そんな中で、現場打合せのタイミングを狙うわけです。ある程度現場が進んでいることがまず大事で、それを見てお客さまが出来上がりの空間をイメージできるようになっていないと、現場でご説明する意味がありません。

 

しかし、逆に現場が進みすぎて、全てが出来上がってしまっていては、もし万が一お客さまが「思っていたのと違う」と感じられた場合に、そこから打つ手がなくなってしまいます。

 

その間のタイミング、イメージは伝わるが、細かいところはまだ何とか変更要望に対して融通がきくタイミング、というのは、なかなか簡単ではないのですね。それがうまくお客さまのお休みと重ねられるか、となると、さらに。

 

今回の現場打合せも、私なりにそのタイミングを狙ってさせていただきました。冒頭がその現場の様子。大工さんの作業完了まで2週間、大枠は出来てきていて、まだ造作工事には手が付いていない。
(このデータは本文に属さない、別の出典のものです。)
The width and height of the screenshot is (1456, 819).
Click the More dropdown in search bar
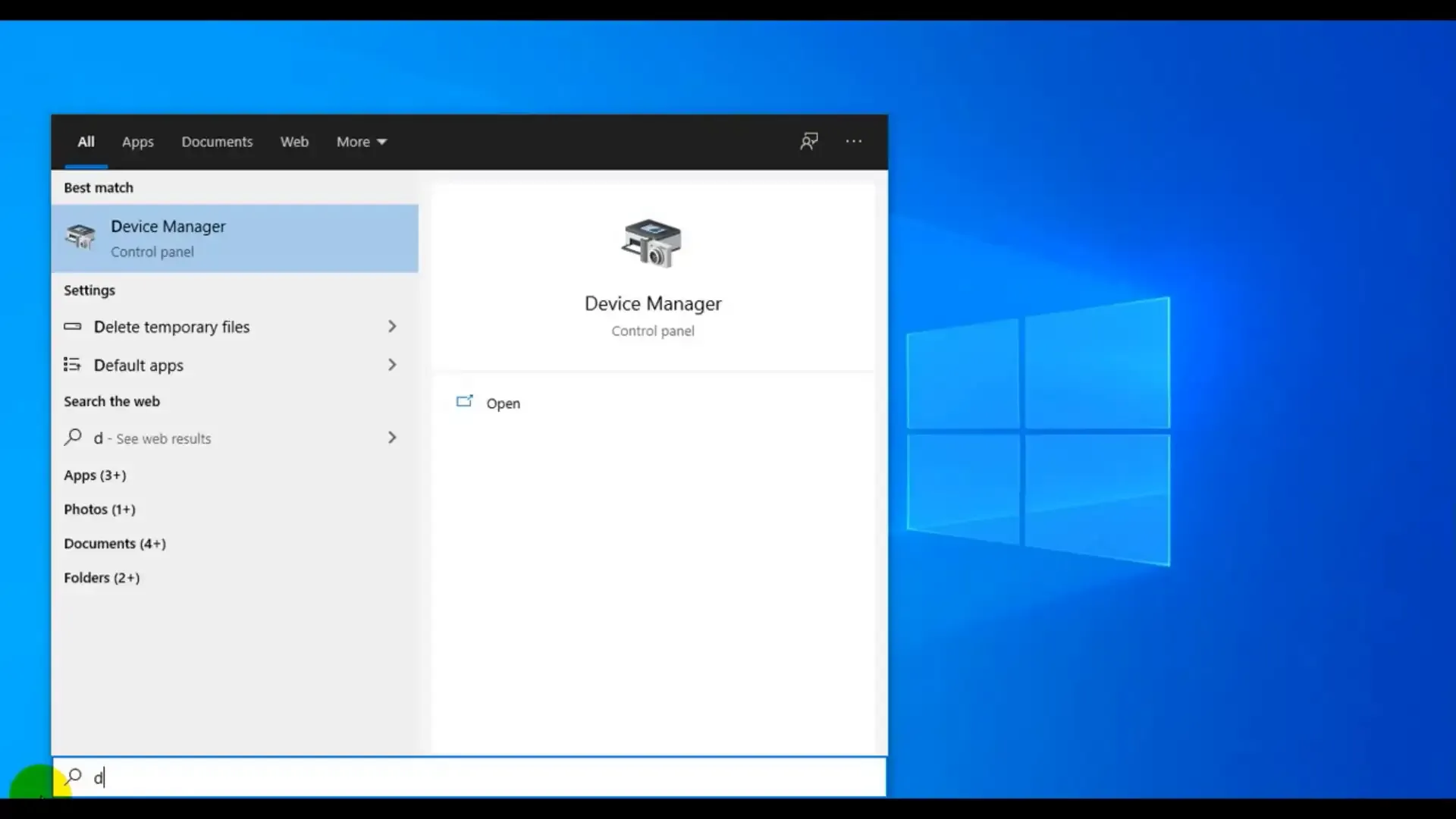(x=361, y=141)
そんな状況です。

 

キッチンを発注し、造作家具の材料を段取りしていくその直前に、現場で一緒に空間の感じを確認。そして「ここにこういう風にキッチンが来ます」「ここにこの図面の収納家具がこういう大きさで設置されます」といった説明をさせていただきました。身振り手振りたっぷりで(笑)。

 

いつもこのブログに書いていますが、なるべくお客さまに、「イメージできなかったが故の後悔」はしてほしくないんです。ですから、現物で打合せ、図面の中身を現場で再確認、それを重んじるわけですね。

 

今回もいろんなことをご理解いただき、無事にキッチンの発注、造作家具へのスタートがきれました。後はもう、大工さんの工事で再確認することはありません。棟梁、ラストスパートよろしくお願いします。

 

でもまだ、打合せは終わっていないんです。あと少し現場が進んだら、玄関ポーチと土間のタイルを現場で決めます。写真の大きな掃出窓の外をどうするか、それも再確認します。カーテンの打合せもしないといけません。

 

どの木想家でも、こんな感じで「提案 → 話し合い → 仮決定 → つくる前の再確認 → 決定」というプロセスを繰り返していきます。それが、私たちが思う「納得の家づくり」なんですね。